Bis(silylene)-Stabilized Monovalent Nitrogen Complexes.

The first series of bis(silylene)-stabilized nitrogen(I) compounds is described. Starting from the 1,2-bis(N-heterocyclic silylenyl) 1,2-dicarba-closo-dedocaborane(12) scaffold 1, [1,2-(LSi)2 C2 B10 H10 ; L=PhC(Nt Bu)2 ], reaction with adamantyl azide (AdN3 ) affords the terminal N-μ2 -bridged zwitterionic carborane-1,2-bis(silylium) AdN3 adduct 2 with an open-cage dianionic nido-C2 B10 cluster core. Remarkably, upon one-electron reduction of 2 with C8 K and liberation of N2 and adamantane, the two silylene subunits are regenerated to furnish the isolable bis(silylene)-stabilized NI complex as an anion of 3 with the nido-C2 B10 cluster cage. On the other hand, one-electron oxidation of 2 with silver(I) yields the monocationic bis(silylene) NI complex 4 with the closo-C2 B10 cluster core. Moreover, the corresponding neutral NI radical complex 5 results from single-electron transfer from 3 to 4.

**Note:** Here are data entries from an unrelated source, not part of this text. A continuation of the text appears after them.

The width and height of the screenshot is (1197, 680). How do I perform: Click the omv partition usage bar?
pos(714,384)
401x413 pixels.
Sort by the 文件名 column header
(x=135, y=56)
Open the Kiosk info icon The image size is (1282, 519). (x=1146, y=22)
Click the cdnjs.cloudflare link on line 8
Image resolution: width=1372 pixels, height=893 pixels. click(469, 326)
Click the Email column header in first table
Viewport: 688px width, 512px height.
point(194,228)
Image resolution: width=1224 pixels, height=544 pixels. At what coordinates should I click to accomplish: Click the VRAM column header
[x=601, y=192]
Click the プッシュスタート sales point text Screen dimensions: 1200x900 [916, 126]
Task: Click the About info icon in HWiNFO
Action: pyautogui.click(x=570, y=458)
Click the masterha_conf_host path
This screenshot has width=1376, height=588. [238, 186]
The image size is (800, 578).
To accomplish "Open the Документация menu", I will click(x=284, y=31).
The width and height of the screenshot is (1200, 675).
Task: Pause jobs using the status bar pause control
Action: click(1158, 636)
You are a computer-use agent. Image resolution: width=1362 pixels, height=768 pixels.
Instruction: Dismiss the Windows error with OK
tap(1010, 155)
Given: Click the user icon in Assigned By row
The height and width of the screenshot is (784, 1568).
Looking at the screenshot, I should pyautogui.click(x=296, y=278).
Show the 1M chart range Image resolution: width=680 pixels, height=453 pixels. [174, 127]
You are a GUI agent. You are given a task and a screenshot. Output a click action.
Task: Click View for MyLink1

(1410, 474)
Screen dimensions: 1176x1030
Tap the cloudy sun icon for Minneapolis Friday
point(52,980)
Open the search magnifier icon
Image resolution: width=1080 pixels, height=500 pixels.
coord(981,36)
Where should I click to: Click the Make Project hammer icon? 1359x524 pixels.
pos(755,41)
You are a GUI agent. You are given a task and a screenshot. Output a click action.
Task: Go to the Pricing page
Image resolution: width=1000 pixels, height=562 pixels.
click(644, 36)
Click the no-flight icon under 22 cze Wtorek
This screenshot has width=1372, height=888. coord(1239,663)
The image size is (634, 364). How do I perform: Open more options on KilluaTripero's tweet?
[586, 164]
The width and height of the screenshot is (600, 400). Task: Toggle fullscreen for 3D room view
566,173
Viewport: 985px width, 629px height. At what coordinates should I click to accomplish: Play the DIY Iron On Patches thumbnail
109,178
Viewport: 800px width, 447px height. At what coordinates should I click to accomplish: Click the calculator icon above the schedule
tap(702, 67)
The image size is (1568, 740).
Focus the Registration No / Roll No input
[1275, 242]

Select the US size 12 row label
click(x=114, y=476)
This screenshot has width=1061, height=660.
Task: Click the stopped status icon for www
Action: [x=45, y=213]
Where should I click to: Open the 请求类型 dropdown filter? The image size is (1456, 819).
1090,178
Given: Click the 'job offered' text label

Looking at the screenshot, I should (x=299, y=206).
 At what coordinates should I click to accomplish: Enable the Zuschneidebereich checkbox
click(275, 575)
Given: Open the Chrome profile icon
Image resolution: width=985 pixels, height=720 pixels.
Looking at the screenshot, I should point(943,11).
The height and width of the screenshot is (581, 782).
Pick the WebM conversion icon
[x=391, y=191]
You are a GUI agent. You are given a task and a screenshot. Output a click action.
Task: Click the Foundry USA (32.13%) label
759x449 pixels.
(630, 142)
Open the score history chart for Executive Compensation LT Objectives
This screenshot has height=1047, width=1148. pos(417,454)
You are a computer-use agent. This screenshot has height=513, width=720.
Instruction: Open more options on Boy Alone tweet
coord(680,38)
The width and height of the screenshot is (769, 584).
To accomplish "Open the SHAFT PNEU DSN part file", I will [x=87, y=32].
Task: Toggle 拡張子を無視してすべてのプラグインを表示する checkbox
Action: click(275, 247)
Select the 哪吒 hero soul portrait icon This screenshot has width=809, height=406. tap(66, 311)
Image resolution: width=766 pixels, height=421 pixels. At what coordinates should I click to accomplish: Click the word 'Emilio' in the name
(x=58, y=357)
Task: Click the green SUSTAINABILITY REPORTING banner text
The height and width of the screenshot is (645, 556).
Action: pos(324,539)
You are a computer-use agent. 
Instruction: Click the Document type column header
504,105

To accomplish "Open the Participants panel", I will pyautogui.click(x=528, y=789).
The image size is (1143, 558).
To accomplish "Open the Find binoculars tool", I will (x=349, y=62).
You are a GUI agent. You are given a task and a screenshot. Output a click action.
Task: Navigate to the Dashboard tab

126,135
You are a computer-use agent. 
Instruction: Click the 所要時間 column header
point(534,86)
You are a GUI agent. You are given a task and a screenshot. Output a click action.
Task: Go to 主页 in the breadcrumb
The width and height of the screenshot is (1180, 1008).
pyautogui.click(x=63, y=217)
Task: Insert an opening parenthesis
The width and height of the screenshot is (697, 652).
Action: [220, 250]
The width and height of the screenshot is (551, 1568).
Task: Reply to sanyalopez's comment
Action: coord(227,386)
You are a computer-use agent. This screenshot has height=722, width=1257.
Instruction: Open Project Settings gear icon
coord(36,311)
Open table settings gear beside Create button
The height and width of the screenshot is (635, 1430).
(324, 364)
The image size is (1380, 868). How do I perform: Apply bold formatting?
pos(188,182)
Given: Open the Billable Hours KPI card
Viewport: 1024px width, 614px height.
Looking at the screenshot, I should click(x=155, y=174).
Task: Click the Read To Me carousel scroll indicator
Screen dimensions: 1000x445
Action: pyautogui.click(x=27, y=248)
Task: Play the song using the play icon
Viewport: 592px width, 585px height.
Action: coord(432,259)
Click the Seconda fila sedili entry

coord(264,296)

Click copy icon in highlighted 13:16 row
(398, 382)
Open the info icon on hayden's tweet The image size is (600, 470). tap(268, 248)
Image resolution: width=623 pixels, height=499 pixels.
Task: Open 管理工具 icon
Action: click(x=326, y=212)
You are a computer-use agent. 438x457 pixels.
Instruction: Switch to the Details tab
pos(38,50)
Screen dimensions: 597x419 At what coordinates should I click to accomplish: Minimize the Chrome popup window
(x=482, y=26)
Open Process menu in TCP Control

Since the reinterpretation of carbodiphosphorane (Ph3P)2C as a diphosphine carbon(0) complex by Neumüller and Frenking et al. in 2006, a new class of compounds with the general formula L→:C:←L (Scheme 1), termed carbones, has attracted increasing research interest of both theoretical and experimental chemists.[ , , , , , , ] In carbones, the carbon(0) atom acts as a Lewis acceptor coordinated by two neutraL L donors and retains its four valence electrons as two lone pairs. Striking examples comprise the carbodicarbenes (NHC)2C (NHC=N‐heterocyclic carbene, Scheme 1 A) with two NHC ligands coordinating to C(0).[ , ] This donor‐acceptor concept is not limited to carbon but applicable to its heavy congeners of Group 14. Several interesting tetrylone systems L→:E:←L (E=Si, Ge, Sn) have thus been developed.[ , , ] Since nitrogen(I) is isoelectronic to carbon(0), the donor‐stabilized NI in [L→:N:←L]+, named as nitreones (Scheme 1), has also gained considerable attention.[ , , ] Akin to the bonding situation of the carbon atom in carbones, the dicoordinated nitrogen(I) atom in nitreones possesses two lone pairs of electrons. Therefore, nitreones differ significantly from those of nitrenium ions [:NR2]+ which are isolobal to carbenes. Featuring a high electron density at the central NI atom, nitreones have a higher catalytic potential in comparison to [NR4]+ ammonium species in phase‐transfer catalysis. Among the known nitreone complexes, chiral NHC‐supported NI complexes B (Pentanidium; Scheme 1) offer multiple opportunities in enatioselective catalysis.[ , , , ]

Scheme 1

General representation of carbones and nitreones, and examples of NHC‐supported carbone A and nitreone B, as well as bis(NHSi)‐stabilized silicon(0) complex C and cationic nitrogen(I) complex reported in this work.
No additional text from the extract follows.